大穴30倍 1.おちこぼれ

 ひときわ高く、ファンファーレが鳴った。
 すると、スロットマシンの前から、格闘場の予想屋の店先から、ステージのかぶりつきから、カジノ中の客が一方向へ向かって動き出した。
 ステージ横のバーで飲んでいた客の一団から、つぶやきがあがった。
「何か、始まるのかね?」
後ろから、物静かな声がした。
「お客様方、カジノは、はじめてですか?」
 ウェイターの制服を着た若い男が、片手の指先で真鍮のトレイを肩の高さに支えて立っていた。するりとトレイを差し出す。
「あのファンファーレは、スライムレースが始まる合図です」
客の一人がトレイからグラスを取った。
「ああ、オラクルベリーの名物なんだってね」
ウェイターは、唇の端にほのかな笑いを浮かべた。空のトレイを小脇に抱えて、彼はささやいた。
「話の種に、いかがですか」
 慇懃な態度と姿勢の良さ、優雅な身のこなしは、さすが天下のオラクルベリーのカジノで働くウェイターにふさわしい。が、彼の瞳は誘うような輝きを帯びていた。客は、つい、ふらふらとした。
「みんな、行ってみないか?」
 スライムレース場は特別な場所だった。
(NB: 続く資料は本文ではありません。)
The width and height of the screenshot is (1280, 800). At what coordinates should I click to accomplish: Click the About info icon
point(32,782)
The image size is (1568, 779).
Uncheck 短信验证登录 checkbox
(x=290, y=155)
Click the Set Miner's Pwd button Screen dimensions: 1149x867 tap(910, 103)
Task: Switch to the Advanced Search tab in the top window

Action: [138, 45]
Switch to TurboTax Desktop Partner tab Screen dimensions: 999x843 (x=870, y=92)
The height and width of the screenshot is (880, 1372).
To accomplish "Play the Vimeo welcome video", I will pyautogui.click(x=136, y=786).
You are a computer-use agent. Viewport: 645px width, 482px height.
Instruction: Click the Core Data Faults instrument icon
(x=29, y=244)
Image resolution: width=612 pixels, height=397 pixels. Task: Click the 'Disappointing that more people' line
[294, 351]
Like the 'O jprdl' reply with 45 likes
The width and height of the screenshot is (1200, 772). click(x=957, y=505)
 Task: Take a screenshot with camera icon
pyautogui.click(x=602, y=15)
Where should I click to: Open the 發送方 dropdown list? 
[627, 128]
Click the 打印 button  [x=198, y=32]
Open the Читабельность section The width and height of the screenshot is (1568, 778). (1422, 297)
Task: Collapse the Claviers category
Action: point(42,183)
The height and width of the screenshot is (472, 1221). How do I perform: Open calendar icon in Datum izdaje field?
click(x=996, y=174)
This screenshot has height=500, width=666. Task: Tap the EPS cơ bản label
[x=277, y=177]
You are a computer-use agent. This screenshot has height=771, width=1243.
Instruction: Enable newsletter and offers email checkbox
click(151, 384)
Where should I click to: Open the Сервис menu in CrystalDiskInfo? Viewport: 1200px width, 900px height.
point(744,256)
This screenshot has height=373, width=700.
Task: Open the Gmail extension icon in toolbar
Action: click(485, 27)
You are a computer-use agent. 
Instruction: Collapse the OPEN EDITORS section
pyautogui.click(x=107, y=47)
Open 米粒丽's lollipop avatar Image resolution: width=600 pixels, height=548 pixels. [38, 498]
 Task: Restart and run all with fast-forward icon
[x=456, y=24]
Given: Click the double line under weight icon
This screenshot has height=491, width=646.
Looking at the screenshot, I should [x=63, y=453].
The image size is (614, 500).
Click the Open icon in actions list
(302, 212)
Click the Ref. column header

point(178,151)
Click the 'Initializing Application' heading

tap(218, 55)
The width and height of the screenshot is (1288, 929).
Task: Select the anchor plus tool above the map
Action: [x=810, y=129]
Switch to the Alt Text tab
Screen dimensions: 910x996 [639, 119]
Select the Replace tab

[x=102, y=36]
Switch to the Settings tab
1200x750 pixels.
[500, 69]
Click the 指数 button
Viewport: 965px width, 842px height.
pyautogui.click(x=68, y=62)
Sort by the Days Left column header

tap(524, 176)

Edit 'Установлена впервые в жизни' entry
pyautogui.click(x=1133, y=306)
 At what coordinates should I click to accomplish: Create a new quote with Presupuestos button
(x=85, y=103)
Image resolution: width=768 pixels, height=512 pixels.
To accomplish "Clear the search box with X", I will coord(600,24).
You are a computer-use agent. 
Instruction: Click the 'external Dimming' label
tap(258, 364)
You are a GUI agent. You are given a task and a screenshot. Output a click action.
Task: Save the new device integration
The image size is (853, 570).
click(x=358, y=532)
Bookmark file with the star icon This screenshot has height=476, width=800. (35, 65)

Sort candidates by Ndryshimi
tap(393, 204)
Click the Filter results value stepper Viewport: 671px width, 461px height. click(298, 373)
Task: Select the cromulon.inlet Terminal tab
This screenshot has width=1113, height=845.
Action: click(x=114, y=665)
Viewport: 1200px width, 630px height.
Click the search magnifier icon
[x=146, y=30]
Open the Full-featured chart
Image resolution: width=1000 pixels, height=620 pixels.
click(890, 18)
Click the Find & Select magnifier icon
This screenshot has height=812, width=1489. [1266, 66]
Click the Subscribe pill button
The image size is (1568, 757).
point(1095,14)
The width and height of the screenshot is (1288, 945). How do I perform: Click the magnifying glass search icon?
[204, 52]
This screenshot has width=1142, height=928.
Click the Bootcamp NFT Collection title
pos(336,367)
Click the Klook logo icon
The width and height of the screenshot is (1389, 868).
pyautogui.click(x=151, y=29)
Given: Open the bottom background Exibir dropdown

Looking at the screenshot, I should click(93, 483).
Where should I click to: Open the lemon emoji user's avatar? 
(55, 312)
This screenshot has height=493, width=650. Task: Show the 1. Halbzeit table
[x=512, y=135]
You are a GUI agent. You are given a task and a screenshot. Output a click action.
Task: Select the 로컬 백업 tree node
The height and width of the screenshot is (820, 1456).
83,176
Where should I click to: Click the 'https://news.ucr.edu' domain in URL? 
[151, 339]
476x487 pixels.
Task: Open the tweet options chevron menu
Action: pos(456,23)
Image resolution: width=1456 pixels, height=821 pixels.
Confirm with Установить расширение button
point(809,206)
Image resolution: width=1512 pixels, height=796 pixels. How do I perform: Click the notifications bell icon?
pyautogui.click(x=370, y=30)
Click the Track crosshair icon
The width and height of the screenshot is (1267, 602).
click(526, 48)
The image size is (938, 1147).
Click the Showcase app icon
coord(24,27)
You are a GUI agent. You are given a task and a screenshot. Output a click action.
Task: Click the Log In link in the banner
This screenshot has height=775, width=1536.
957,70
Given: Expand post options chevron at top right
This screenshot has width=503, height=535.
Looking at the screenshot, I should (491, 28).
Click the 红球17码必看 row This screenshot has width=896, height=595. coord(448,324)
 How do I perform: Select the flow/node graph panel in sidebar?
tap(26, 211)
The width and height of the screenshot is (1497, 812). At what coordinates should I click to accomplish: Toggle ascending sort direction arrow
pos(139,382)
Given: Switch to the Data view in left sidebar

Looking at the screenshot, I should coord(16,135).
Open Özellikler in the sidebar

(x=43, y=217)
カジノの経営者の意向で、ステージやバー、スロットマシンのあるあたりは、床や壁をえんじのビロウドで覆い、金の飾り金具をふんだんに使って、俗っぽいほどの高級感を演出している。だが、レース場の周辺は磨きあげた石の床で、その場に集うのは勝負師たちだった。独特の緊張感が漂っている。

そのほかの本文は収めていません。